Prolongation et adaptation de l’état d’urgence : pourquoi nous avons voté pour.

L’Assemblée nationale était saisie ce jeudi d’un projet de loi visant à prolonger pour 3 mois l’état d’urgence, et pour modifier la loi de 1955 qui fonde ses principes, dont certains points tant techniques que juridiques sont aujourd’hui devenus obsolètes. Nous avons, en responsabilité, voté ces modifications nécessaires.

S’il a des ramifications internationales évidentes, notamment avec l’Etat Islamique en Irak et en Syrie, le terrorisme appelle d’abord des réponses en matière de sécurité intérieure.

Le rôle du gouvernement et du Parlement est de prendre les mesures pour assurer la sécurité des Français et pour adapter, en permanence, l’arsenal législatif à la réalité des périls. Après les terribles attentats de vendredi, le renforcement de notre dispositif de sécurité passe par une prolongation et une modernisation de l’Etat d’urgence.

══════════

> **ÉNONCÉ ÉCRIT A**: Selon l'extrait sur l'état d'urgence, pour quelle durée le projet de loi prévoyait-il de prolonger cet état ?
> **ÉNONCÉ ÉCRIT B**: Relevez toutes les institutions françaises mentionnées dans l'extrait sur l'état d'urgence.
> **ÉNONCÉ ÉCRIT C**: Poursuivez l'extrait sur l'état d'urgence par un paragraphe qui prend la suite de sa dernière phrase.

> **JEU DE DONNÉES**:
══════════

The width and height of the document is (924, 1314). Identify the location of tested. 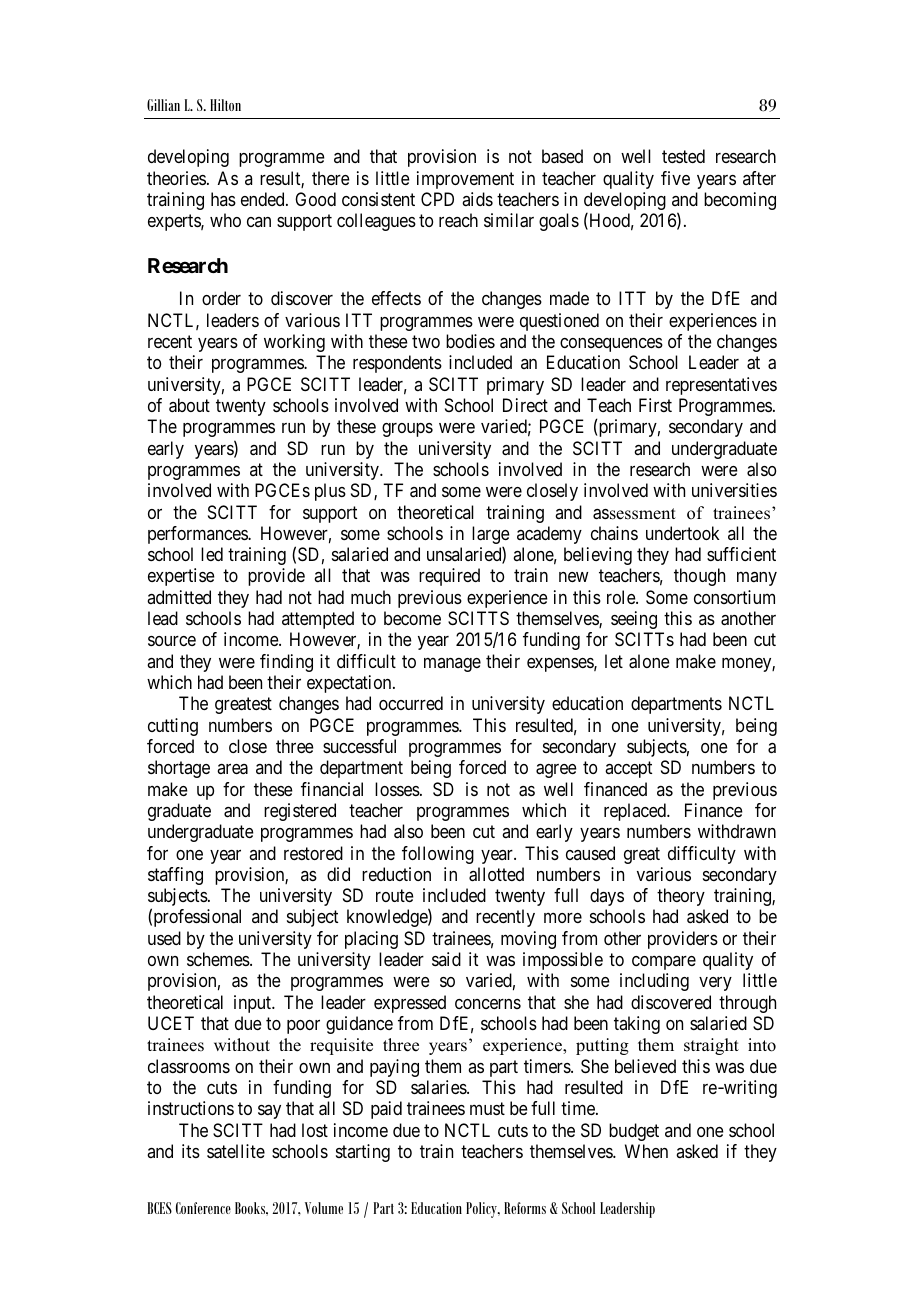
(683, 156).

══════════

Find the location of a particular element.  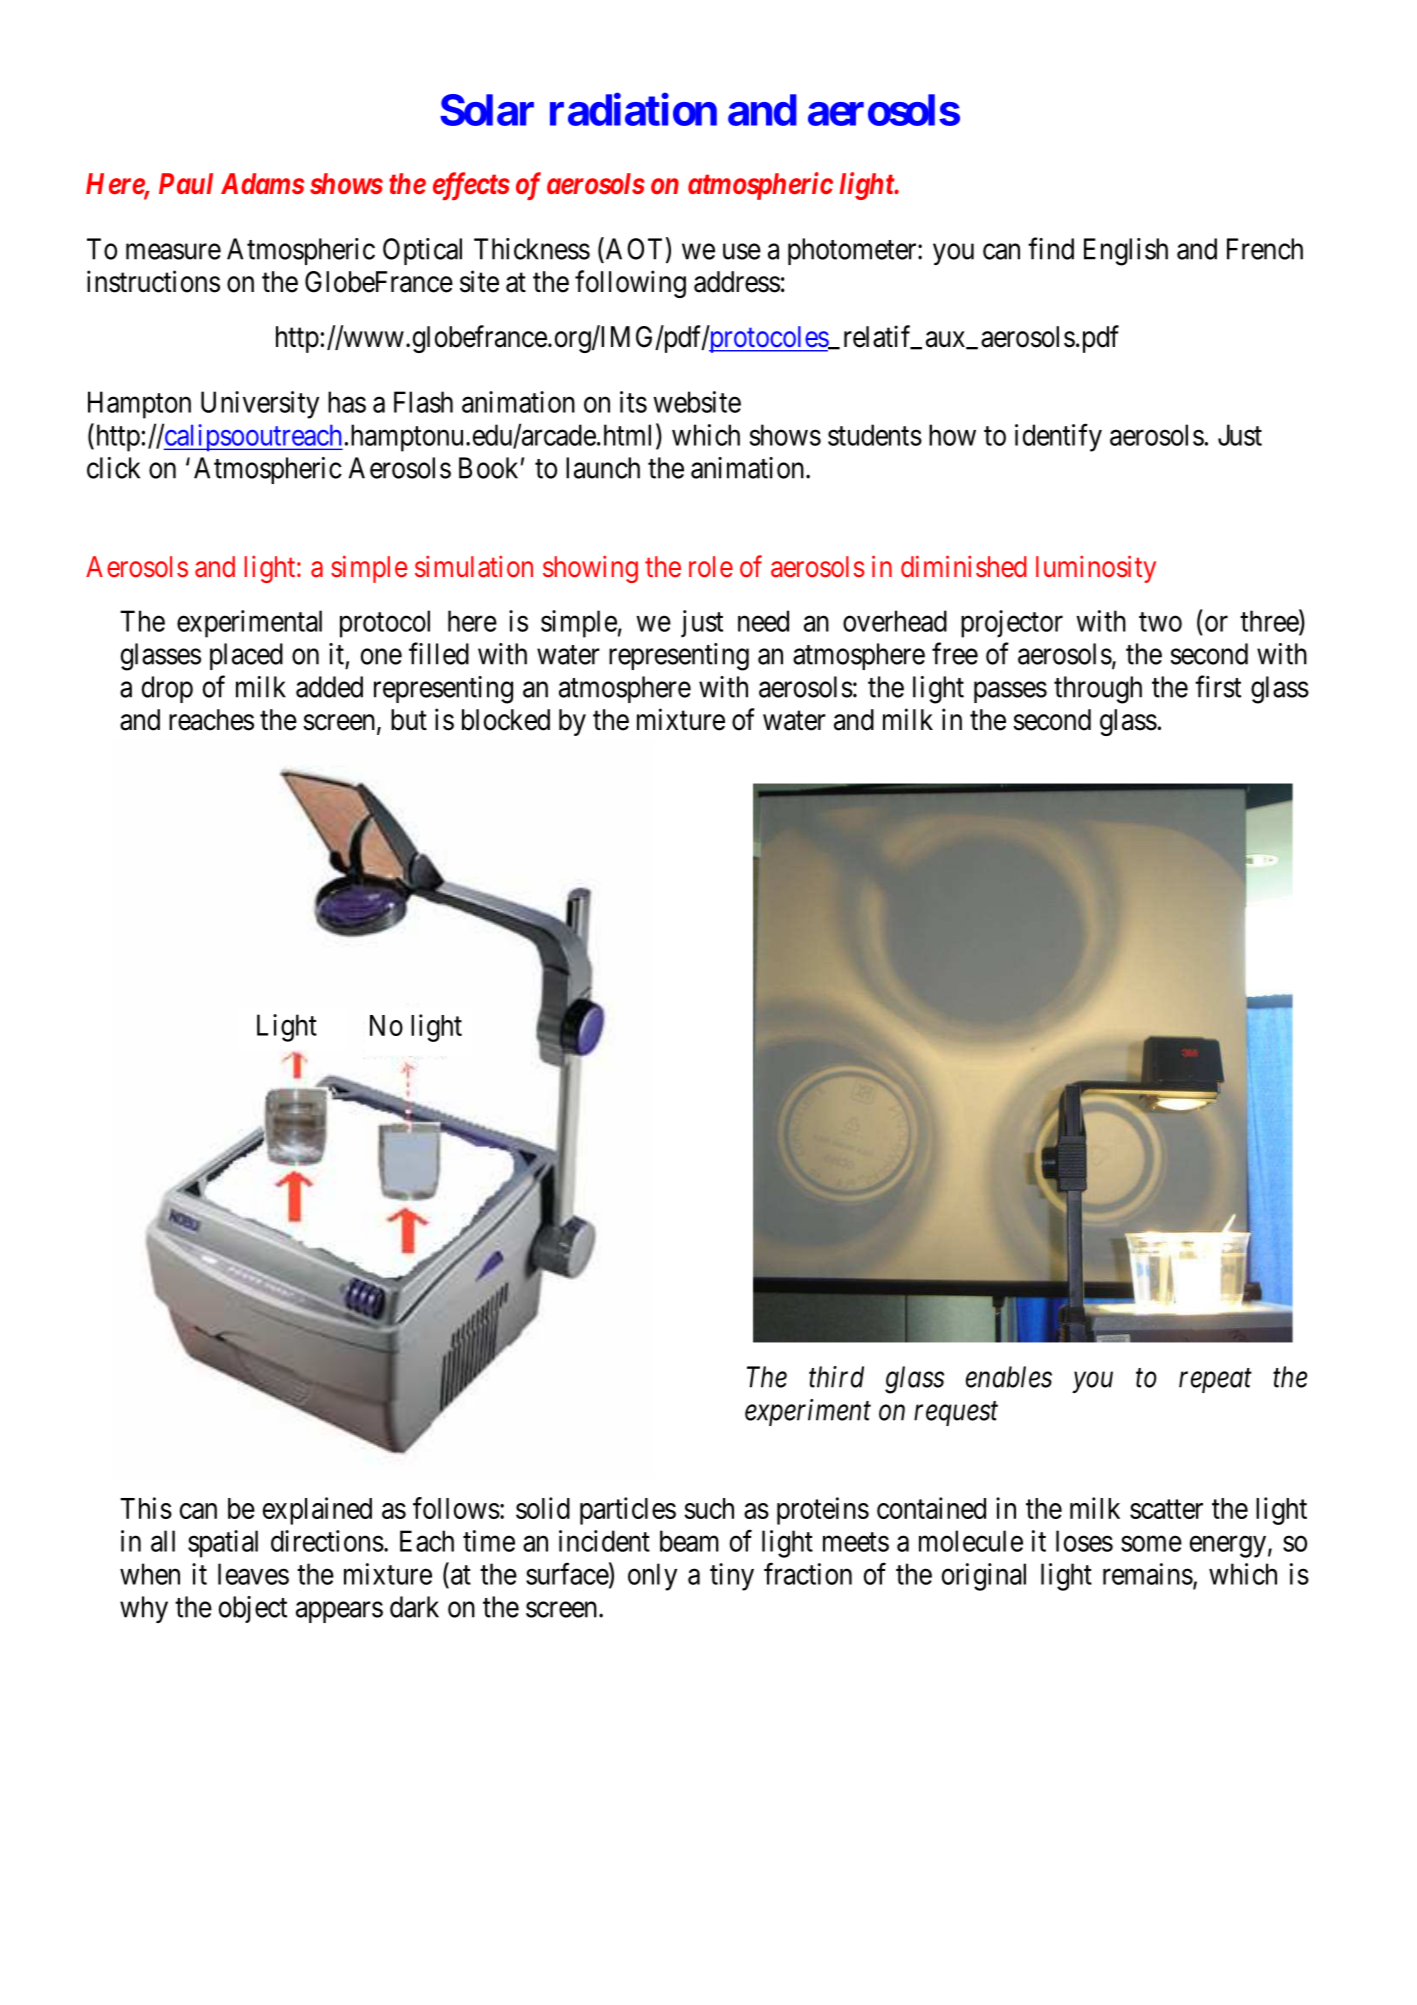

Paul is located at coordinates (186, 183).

══════════

> **RÉPONSE PRODUITE A**: Pour 3 mois.

> **RÉPONSE PRODUITE B**: L'Assemblée nationale, le gouvernement, le Parlement.

> **RÉPONSE PRODUITE C**:
Nous avons soutenu l’extension, au-delà du délai légal de 12 jours, de la possibilité de recourir à des dispositifs exceptionnels, au nom d’une menace exceptionnelle, car le terrorisme que nous subissons aujourd’hui en est une. Nous avons également soutenu l’adaptation du texte de 1955 à l’évolution des menaces et des technologies et le renforcement des garanties en matière de libertés publiques que garantit le projet du gouvernement.

Il était nécessaire de préciser les conditions des perquisitions administratives, en autorisant la saisie de matériel informatique et téléphonique, de renforcer le dispositif d’assignation à résidence, d’élargir les possibilités de dissolution d’associations ou de groupements susceptibles d’assurer un rôle de soutien ou de recrutement.

Et il était également indispensable de renforcer certaines  garanties en matière de protection des libertés : les personnes visées par des procédures administratives auront désormais accès aux recours prévus par le code de justice administrative. Les possibilités de censure de la presse et des publications ont été supprimées. À l’initiative des députés écologistes, un amendement sur le contrôle de l’état d’urgence par le Parlement a également été adopté.

Nous l’avons fait en responsabilité et c’est dans le même état d’esprit lucide et fort des valeurs qui fondent la République, que nous examinerons les prochains textes qui nous seront présentés, qu’il s’agisse de la prolongation de l’intervention militaire en Syrie, des mesures de lutte contre la radicalisation, ou de la modification constitutionnelle qu’a annoncée le Président de la République lundi.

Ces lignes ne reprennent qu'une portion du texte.